Life has taught me that I rarely know how my choices will turn out. Sometimes there are remarkable discoveries and sometimes nothing. Little by little, year after year, and under the thrall of many talented teachers, I began to learn to understand paradox, the language of the spiritual journey. One of the “rules of the road” is, What appears to be a detour may be the most important leg of the journey. [“Paradox Road,” Judy Cannato. WeavingsXVI:6] These are not the rules you follow on a “road trip.” They’re spiritual rules of the road. Paradoxical, because that’s how Spirit works.
As we learn to trust God, our lives change—but the changes don’t always make sense. Change calls for discernment, weighing the dynamics of travel through the deserts, plains or plush gardens of God’s dwelling in our lives.

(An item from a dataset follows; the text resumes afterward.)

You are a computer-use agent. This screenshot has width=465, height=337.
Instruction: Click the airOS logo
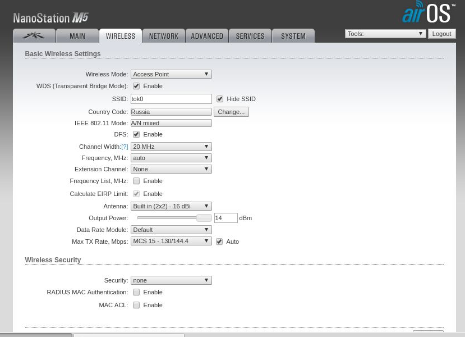click(x=429, y=12)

As a cradle-roll American Baptist in Everett, Washington, I was in community with friends, worship, and my work through my university years, except for the several years that I was an organist for an evangelical Presbyterian church. I needed the money for college tuition and books. I later became the organist at my church as well, but then moved to Seattle. While teaching English at Garfield High I played for Prince of Peace Lutheran Church near where I lived. In church after church I discovered varied worship, but God was as present to me in one place as the other. I didn’t understand that I felt untethered as well as tethered. Not in my community worshiping, but worshiping, nevertheless. Offering my “God-given talent” as I had been urged to do and also because I needed the work.
Was this “okay”? My home church had emphasized church involvement throughout our lives, but when we move, how do we maintain that commitment? Is a different church okay? A new denomination? A Catholic influence for a Protestant? Why not?
The charismatic renewal in the early seventies drew me and a few friends into Pentecostal worship, singing prayers, prayer-group sharing. Compared to the informality of the Baptists, it felt heretical, but I really grew to know myself better than I had before. I joined the Episcopal church then, participating in a number of ecumenical worship gatherings, including the Cursillo, a “little course in Christianity” founded by laymen in Catholic Spain. I reembraced a deeper spiritual inner life—as I had experienced at church summer camps where singing around a bonfire on the beach and sharing prayers in the wild felt holy. It was curious for a Baptist to commune at “mass,” but I was as drawn to the Eucharist as I had been drawn to “give my life to Christ” when, at 8, I went forward to be baptized. Except that now, I could “go forward” every Sunday. I loved the prayers and reading Scripture in the service.
I stuck with this worship style for almost as long as I had been Baptist. But another significant relationship change led to a renewed curiosity with those Baptists. When a friend and I decided to visit Seattle First Baptist Church to see what was going on in the 90s, I was amazed to be as drawn to the extemporaneous prayer as I had been drawn to the liturgy before. Both styles of worship met needs of mine, as music enriched the whole. We stayed. And unexpectedly, I felt a call to ministry as well. You know that story.
People of faith—of any faith or belief system—often talk about looking back to see a thread that connected unrelated parts of their experience through their lives. Few people I know have done the same thing, worshiped the same way, and believed the same principle for years and years. I have been committed both emotionally and spiritually to at least four church communities. Now I am committed to two of them, while devoting most of my time to the fifth: a small Lutheran church close to home.
Eugene Peterson, author of The Message [Under the Unpredictable Plant: An Exploration in Vocational Holiness. Wm. B. Eerdmans Publishing Company, 1992], writes that when we move to another town, state or country and start looking for a church, we ought to choose the local church most convenient to our new home. Why? Because church is about community more than denomination: creating it, learning from it, improving it, and growing it. This surprised me. Rather than loyalty to only one denomination, Peterson recommended membership close by, the goal being engaging as much as possible in other people’s lives while following the faithful path. A life of faith is lived more in community, conceivably, than only in a faith system.
I’ve experienced over and over a spiritual life spiced by surprise and paradox. It is the foreign country we enter when we become intentional about our walk with God, following where we are led. Another rule of that road is that it is permissible to ask for directions and, often, ‘enemies and aliens’ make good traveling companions. William Stafford says it more poetically in “The Way It Is.”
There’s a thread you follow. It goes among
things that change. But it doesn’t change.
People wonder about what you are pursuing.
You have to explain about the thread.
But it is hard for others to see.
While you hold it you can’t get lost.
Tragedies happen; people get hurt
or die; and you suffer and get old.
Nothing you do can stop time’s unfolding.
You don’t ever let go of the thread.